[Opening INPUT MATERIAL section]

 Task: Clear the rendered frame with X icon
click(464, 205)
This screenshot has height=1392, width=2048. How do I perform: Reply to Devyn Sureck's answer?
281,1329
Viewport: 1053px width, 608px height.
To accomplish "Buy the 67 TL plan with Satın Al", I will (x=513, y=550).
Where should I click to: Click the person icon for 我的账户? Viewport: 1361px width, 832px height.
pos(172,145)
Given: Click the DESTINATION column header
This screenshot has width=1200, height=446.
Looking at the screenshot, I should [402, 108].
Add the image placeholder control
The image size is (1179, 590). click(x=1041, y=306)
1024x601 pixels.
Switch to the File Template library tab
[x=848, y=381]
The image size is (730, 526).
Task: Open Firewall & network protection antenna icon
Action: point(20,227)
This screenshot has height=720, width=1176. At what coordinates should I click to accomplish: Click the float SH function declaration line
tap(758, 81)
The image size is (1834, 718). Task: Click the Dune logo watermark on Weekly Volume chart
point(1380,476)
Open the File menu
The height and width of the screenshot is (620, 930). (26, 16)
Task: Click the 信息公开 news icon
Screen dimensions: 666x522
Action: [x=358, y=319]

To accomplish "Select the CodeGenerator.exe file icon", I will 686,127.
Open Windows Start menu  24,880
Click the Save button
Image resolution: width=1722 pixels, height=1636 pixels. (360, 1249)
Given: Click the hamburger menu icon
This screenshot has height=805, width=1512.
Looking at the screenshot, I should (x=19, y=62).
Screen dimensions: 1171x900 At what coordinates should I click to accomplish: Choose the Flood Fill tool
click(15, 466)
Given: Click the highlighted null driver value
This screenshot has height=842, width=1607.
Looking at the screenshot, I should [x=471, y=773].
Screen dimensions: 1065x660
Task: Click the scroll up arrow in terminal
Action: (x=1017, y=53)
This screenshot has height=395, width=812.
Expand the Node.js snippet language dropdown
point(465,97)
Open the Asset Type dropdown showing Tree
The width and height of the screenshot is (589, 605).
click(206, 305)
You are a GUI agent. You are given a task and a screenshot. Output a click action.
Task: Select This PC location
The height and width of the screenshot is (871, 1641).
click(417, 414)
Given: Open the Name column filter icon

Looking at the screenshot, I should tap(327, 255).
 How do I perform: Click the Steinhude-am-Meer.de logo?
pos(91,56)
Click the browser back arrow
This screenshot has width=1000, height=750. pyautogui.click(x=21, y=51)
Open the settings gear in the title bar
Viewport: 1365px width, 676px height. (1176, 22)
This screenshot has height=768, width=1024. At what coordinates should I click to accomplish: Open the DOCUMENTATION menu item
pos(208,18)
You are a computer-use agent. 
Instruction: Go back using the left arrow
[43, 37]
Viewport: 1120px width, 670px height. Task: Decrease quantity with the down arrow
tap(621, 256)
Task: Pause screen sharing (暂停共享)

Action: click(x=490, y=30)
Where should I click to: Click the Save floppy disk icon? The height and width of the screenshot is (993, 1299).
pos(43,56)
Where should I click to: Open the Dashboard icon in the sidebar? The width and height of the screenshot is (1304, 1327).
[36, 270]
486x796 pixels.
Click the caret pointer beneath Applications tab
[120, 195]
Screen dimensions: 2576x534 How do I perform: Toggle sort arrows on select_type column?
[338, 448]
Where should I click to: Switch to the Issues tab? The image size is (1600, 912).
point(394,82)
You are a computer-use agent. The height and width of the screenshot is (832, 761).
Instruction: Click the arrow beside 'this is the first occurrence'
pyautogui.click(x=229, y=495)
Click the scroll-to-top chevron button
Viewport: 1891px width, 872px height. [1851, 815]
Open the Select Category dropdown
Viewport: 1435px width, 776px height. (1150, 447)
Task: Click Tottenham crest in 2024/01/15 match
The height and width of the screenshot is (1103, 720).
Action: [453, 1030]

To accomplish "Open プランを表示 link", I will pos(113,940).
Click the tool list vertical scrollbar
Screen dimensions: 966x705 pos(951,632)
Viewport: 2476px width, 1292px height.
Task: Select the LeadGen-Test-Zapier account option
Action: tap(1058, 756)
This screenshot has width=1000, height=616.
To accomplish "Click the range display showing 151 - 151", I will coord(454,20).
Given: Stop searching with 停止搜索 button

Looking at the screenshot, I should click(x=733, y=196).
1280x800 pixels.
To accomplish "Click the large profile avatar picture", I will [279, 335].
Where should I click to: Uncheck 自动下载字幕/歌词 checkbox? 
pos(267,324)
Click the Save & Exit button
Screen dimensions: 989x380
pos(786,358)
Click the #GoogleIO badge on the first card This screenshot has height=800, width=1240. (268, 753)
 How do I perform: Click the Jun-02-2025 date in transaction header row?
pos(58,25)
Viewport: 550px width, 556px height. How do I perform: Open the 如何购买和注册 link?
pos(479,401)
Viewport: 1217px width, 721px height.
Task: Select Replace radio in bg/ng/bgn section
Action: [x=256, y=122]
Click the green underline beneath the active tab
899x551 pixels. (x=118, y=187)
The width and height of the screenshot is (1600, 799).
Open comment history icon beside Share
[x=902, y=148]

[Closing INPUT MATERIAL section]

TASK BRIEF: Show every line of the listing that includes the word "showing".

THE ANSWER:
Open the Asset Type dropdown showing Tree
To accomplish "Click the range display showing 151 - 151", I will coord(454,20).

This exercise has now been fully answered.